Comparison Between Standard and Reduced Doses of Indocyanine Green in Fluorescence Cholangiography During Laparoscopic Cholecystectomy.

Introduction:

This protocol outlines a randomized phase IV clinical trial designed to compare the efficacy of two different doses of indocyanine green (ICG) used in near-infrared fluorescent cholangiography during laparoscopic cholecystectomy (LC)-the current gold standard treatment for symptomatic cholelithiasis. Despite its effectiveness, LC is still associated with significant risks, particularly bile duct injury (BDI), a severe complication that this study aims to mitigate.
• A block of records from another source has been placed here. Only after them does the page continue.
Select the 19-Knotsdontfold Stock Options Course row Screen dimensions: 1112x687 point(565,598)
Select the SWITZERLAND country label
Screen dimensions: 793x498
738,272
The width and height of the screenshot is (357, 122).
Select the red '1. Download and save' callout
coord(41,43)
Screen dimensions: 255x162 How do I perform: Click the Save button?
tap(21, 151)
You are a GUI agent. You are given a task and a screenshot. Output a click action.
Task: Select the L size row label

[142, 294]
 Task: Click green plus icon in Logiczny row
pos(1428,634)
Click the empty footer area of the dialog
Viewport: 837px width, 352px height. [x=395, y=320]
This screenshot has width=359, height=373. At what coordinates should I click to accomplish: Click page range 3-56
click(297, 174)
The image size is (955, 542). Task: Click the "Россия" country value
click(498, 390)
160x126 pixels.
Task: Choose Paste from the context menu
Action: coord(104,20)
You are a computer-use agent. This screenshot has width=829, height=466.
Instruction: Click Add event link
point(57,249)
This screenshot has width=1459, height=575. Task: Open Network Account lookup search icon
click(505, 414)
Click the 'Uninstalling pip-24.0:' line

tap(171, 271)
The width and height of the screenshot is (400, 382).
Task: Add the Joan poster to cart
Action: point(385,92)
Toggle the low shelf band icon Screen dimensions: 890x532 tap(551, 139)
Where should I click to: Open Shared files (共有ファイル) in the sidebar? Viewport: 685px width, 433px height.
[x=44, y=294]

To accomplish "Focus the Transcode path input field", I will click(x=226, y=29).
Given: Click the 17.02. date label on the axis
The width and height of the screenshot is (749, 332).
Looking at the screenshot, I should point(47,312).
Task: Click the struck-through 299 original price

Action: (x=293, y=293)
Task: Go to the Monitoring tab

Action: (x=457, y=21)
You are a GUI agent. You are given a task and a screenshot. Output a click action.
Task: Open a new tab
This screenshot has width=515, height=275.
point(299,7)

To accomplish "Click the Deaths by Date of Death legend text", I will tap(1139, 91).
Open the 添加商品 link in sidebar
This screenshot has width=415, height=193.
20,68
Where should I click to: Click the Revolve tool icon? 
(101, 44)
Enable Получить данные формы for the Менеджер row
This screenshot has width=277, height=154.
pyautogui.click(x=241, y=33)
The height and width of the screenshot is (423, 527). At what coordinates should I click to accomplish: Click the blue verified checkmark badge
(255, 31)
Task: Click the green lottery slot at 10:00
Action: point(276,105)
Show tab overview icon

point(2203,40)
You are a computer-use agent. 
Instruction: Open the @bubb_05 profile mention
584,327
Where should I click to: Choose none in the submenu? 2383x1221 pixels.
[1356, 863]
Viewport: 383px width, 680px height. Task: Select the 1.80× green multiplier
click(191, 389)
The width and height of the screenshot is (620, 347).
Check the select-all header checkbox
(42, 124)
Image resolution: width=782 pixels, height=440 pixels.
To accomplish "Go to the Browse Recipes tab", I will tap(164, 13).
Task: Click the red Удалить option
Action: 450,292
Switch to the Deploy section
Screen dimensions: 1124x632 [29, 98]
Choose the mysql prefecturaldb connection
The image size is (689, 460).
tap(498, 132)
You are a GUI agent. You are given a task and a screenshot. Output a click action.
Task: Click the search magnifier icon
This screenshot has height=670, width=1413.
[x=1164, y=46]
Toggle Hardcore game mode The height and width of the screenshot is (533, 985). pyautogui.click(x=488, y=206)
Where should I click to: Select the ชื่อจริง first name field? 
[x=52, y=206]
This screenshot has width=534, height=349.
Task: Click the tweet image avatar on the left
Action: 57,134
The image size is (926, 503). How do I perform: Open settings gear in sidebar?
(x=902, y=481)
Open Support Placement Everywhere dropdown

Phase: Phase IV Study design: Multicenter, randomized, open-label, parallel-group clinical trial (modified intention-to-treat).

Objectives:

Primary objective:

• To analyze differences between treatment groups (standard dose 2.5 mg >3h preoperative vs reduced dose 0.25 mg immediate preoperative 15-30 min) during laparoscopic cholecystectomy in:
• Visualization of extrahepatic biliary structures
• Degree of visualization
• Degree of background liver fluorescence interference
• Perceived utility of the technique

Secondary objectives:

• Influence of BMI, biliary pathology type, surgery type, prior inflammation, surgical difficulty, previous instrumentation, and laparoscopic imaging system on results
• Intraoperative and postoperative complication rates
• 30-day mortality
• Impact on operative time and hospital stay
• Correlation between subjective and objective fluorescence assessment (ducts-to-liver fluorescence ratio) Population: Patients ≥18 years indicated for laparoscopic cholecystectomy (elective, early or urgent deferred).

Main inclusion criteria:

• Age ≥18 years
• Signed informed consent
• Indication for laparoscopic cholecystectomy (symptomatic cholelithiasis, gallbladder polyps with surgical indication)

Main exclusion criteria:

• Age <18 years
• Pregnancy or lactation
• Chronic kidney disease (stage >IIIb)
• ICG or iodinated contrast allergy
• Functional thyroid disease
• Emergency non-deferrable surgery
• Open approach
• Suspicion of gallbladder carcinoma
• Inability to understand the study Investigational product: Indocyanine green (ICG), intravenous administration

This multicenter study involves two hospitals in Castilla y León, Spain, and plans to enroll 122 adult patients meeting specific clinical criteria for LC. Participants will be randomized into two treatment arms and will receive ICG accordingly:

• Group 1: 2.5 mg >3h before surgery
• Group 2: 0.25 mg 15-30 min before surgery Fluorescence will be assessed both subjectively by the surgical team and objectively through digital image analysis using specialized software to calculate the bile duct-to-liver fluorescence ratio (RFBH).

Endpoints:

• Rates and degree of biliary structure identification pre- and post-dissection
• Perceived utility of cholangiography
• Liver background fluorescence interference
• Ducts-to-liver fluorescence ratio Duration: 12 months recruitment + 1 month follow-up = total 13 months Countries: Spain Ethics: The study will be conducted in accordance with ICH-GCP, EU Clinical Trials Regulation No 536/2014, and applicable national regulations.

Beyond comparing the diagnostic performance of two dosing strategies, this study seeks to provide evidence supporting a more practical and logistically feasible approach for implementing ICG fluorescence cholangiography in routine surgical practice, without compromising diagnostic accuracy or patient safety.